Details from the presentation
Professional learning and induction - Staff said they redesigned post‑training surveys and reported that 95.77% of respondents “agreed” with the statement used as the measure of meaningful sessions; summer offerings at the Professional Development Center showed 99.44% positive responses on the same question. Presenters said they will hold a 95% target going forward. - NetAcademy, the district’s annual early‑year training, was pared to two days this year (down from four) because of budget constraints; the program was restructured so new teachers spend time at a central site and at their school working with curriculum specialists and coaches. - Paraprofessionals received a two‑day orientation in August and monthly follow‑up sessions; verbal de‑escalation training was singled out as a recurring offering and a second day addressing physical restraints is scheduled intermittently. - The district requires new teachers to use the Marzano framework to self‑assess and select a growth focus, and professional learning specialists are assigned as points of contact for sets of schools.

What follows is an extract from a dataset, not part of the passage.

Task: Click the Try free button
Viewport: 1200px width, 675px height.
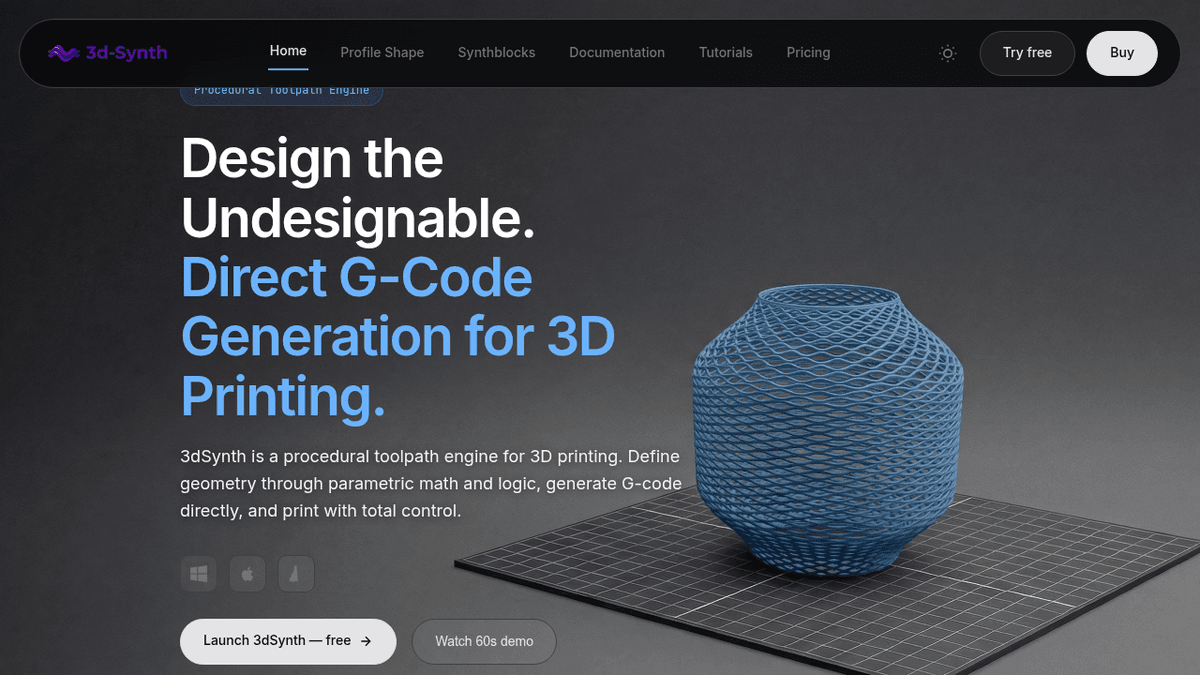Action: click(1027, 53)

Alternative certification and pathways - Staff reviewed internal alternative‑certification pathways: a two‑year professional‑learning certification program (approved by the Florida Department of Education in 2023), a school‑support‑personnel‑to‑teacher pathway run in partnership with Florida Gulf Coast University (FGCU), and a military veteran pathway. - District presenters said the school‑support pathway has produced early completers and that FGCU helped secure apprenticeship funding to sustain the program. - District staff said completers receive state statements of eligibility; presenters committed to report back with retention figures for program completers.

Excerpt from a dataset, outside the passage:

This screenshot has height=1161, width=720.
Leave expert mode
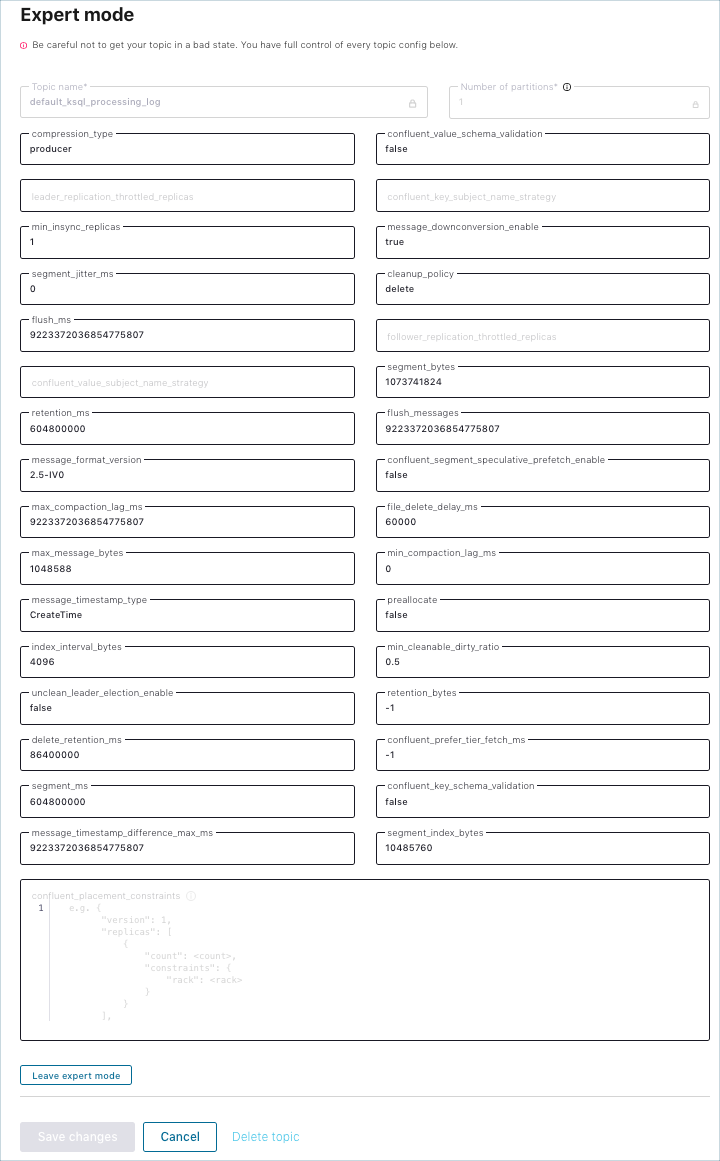pos(76,1076)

Recruitment and retention metrics - Presenters said overall retention improved in most employee units. Examples given during the presentation included: - Unit 1 (instructional staff): retention at about 91% (an increase from roughly 87% in a prior year), with attrition down. - Unit 2 (support staff): attrition reported down from 15% to 12.8% and retention up from about 85% to 87%. - Unit 3: retirement activity pushed attrition higher (reported as rising from about 14.3% to 16.3%). - Unit 4: retention rose to about 91% from 89%. - The district reported 38 total vacancies across all staff categories at the start of the school year; classroom teacher vacancies at the start of the year were cited as four. - Exit survey themes identified the primary reason employees stay as workplace relationships; areas of concern cited included site‑based orientation and position‑specific training. Affordable housing in Charlotte County also appeared in exit feedback as a factor for employees leaving.
Process and next steps
Presenters told the board they will continue monitoring the revised survey instrument and the twice‑monthly induction process, expand paraprofessional supports, and track the long‑term retention of program completers. Staff also noted they will continue to submit the district professional‑learning catalog to the Florida Department of Education as required and that they have begun outreach to schools to improve site‑based orientations.

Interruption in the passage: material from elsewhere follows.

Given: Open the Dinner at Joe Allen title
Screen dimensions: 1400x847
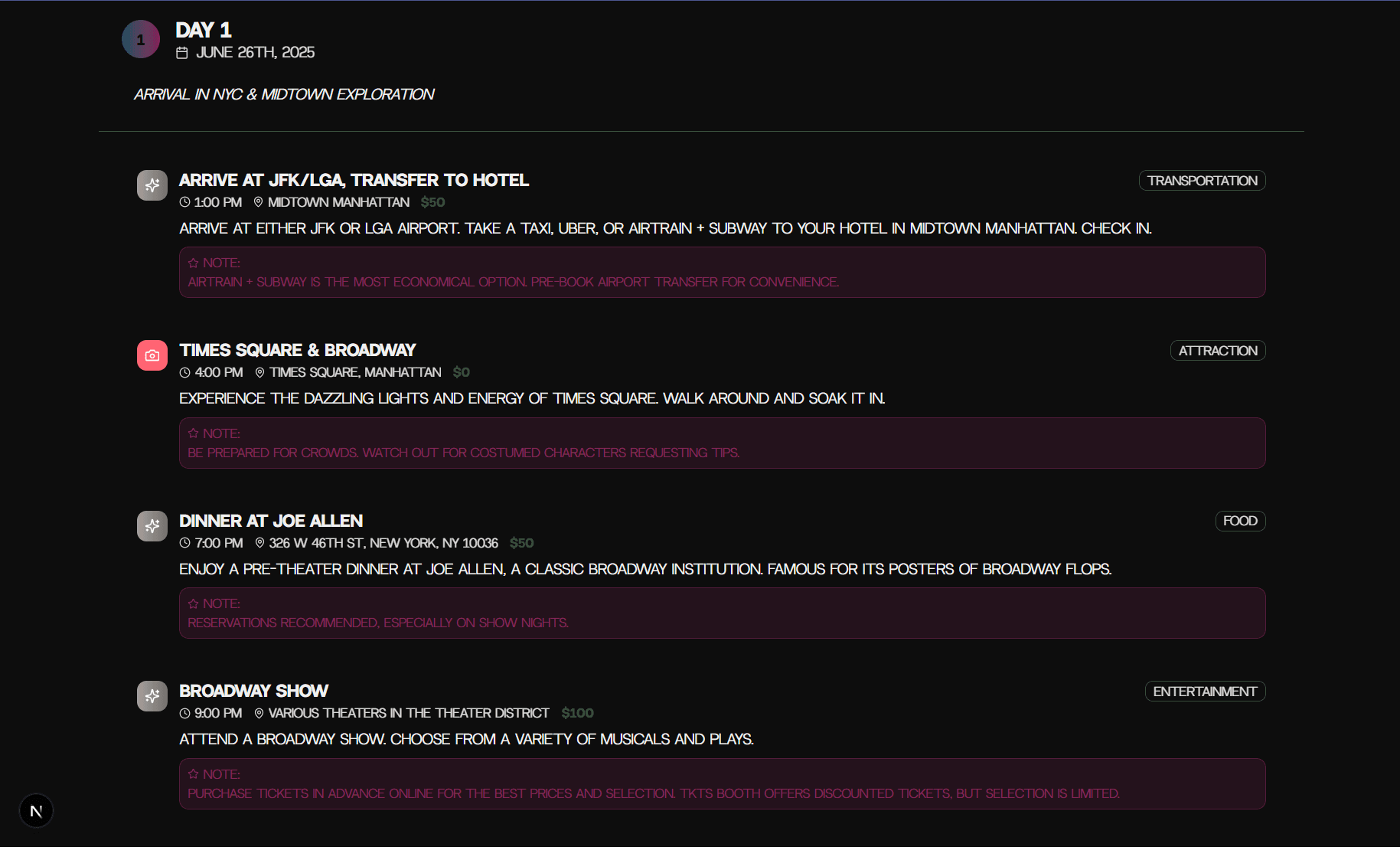Looking at the screenshot, I should [271, 521].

Board business noted elsewhere in the workshop included scheduling items (the next Baker Council meeting was noted as Oct. 29) and brief federal funding comments; presenters said federal programs are reimbursement‑based and the district drew down a 25% advance prior to any federal funding disruption.
Ending
Board members thanked staff for the work on Priority 2 and asked staff to provide follow‑up figures on retention of alternative‑certification completers and any impacts from the revised induction schedule. Staff said they will report back with additional data to the board.